Giuseppe Pennisi
La consueta missione primaverile Fmi, in Italia in queste settimane, questa volta non pone la previdenza degli italiani al centro delle discussioni. Ciò non vuol dire che non verrà sfiorato il capitolo pensioni. Si parlerà di “manutenzione straordinaria” tra qualche anno, ma non di riassetto impellente ed urgente. Nella 19sima strada di quel di Washington (dove alberga il Fmi), sulle scrivanie del Dipartimento Europa dell’organizzazione troneggiano in bella vista la tabella riprodotta in questa pagina, due volumi di Nicholar Barr (London School od Economics) e Peter Diamond (due dei massimi esperti di previdenza) ed un lavoro di Robert Holzmann(a lungo Vice Presidente alla Protezione Sociale in Banca mondiale, l’istituzione cugina, e dirimpettaia, del Fmi).
La tabella è eloquente:in una colonna estrae dai dati ufficiali il rapporto stock di debito pubblici e Pil prima dell’attuale crisi (che lo ha dilatato in alcuni Paesi – quali Germania, Gran Bretagna, Francia), nell’altra indica quale sarebbe lo stock se vi venissero aggiunte le passività future (attualizzate ad oggi) delle istituzioni pubbliche previdenziali (quali si profilano nei prossimi 30 anni). I calcoli sono stati, sempre a Washington, da Jagadeesh Gokhale, del Cato Institute, frequente consulente di istituzioni finanziarie internazionali, pubblicati (su supporto magnetico) e nessuno li ha smentiti o confutati. In breve, il debito pubblico italiano è da capogiro se si include anche quello degli istituti previdenziali: ben il 364% del Pil. E’, però, inferiore alla media dell’Ue a 25 (ossia senza considerare Bulgaria e Romania): un massiccio 434% del Pil, con i dati per la Polonia (1550% del Pil), della Slovacchia (1149% del pil) e della Grecia (875% del Pil), addirittura da svenimento. E’ un fardello meno pensante di Francia (550% del Pil), Gran Bretagna (442% del Pil) e Germia (418% del Pil). Pare leggero se raffrontato alle stime per gli Usa dove ad un debito pubblico totale (Governo federale, Stati dell’Unione, previdenza obbligatoria, sanità per i poveri e gli anziani) che sfiora il 500% si aggiunge un debito di individui, famiglie ed imprese pari al 300% del Pil- fa tremare anche i Pini di Roma più secolari.

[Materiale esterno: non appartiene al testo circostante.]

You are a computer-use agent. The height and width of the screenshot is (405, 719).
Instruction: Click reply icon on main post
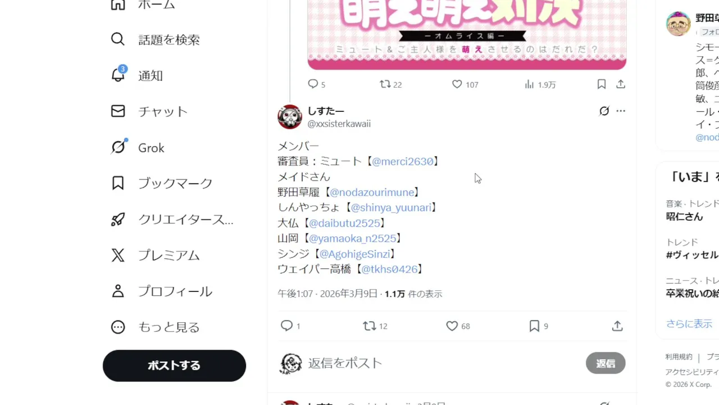coord(286,326)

Non c’è da stare allegri, soprattutto per le nuove generazioni. Ma altrove la situazione è ben peggiore che da noi, soprattutto in Francia, oltre che in Grecia: nei due Paesi l’età “normale” della pensione è 60 anni- sia Sarkozy sia Papandreu hanno tentato di cambiarla, senza alcun esito (almeno per ora). Il lavoro di Holzaùmann, ben presente alla squadra Fmi, indica il sistema contributivo figurativo (di cui Italia e Svezia sono stati i precursori nel 1995) come la strada da seguire per rimettere le cose a posto in Europa. Analoghe le conclusioni dei due volumi di Barr e Diamond, anche se, correttamente, insistono per una serie di modifiche per rendere più semplici gli adeguamenti alla dinamiche demografiche ed economico-finanziarie.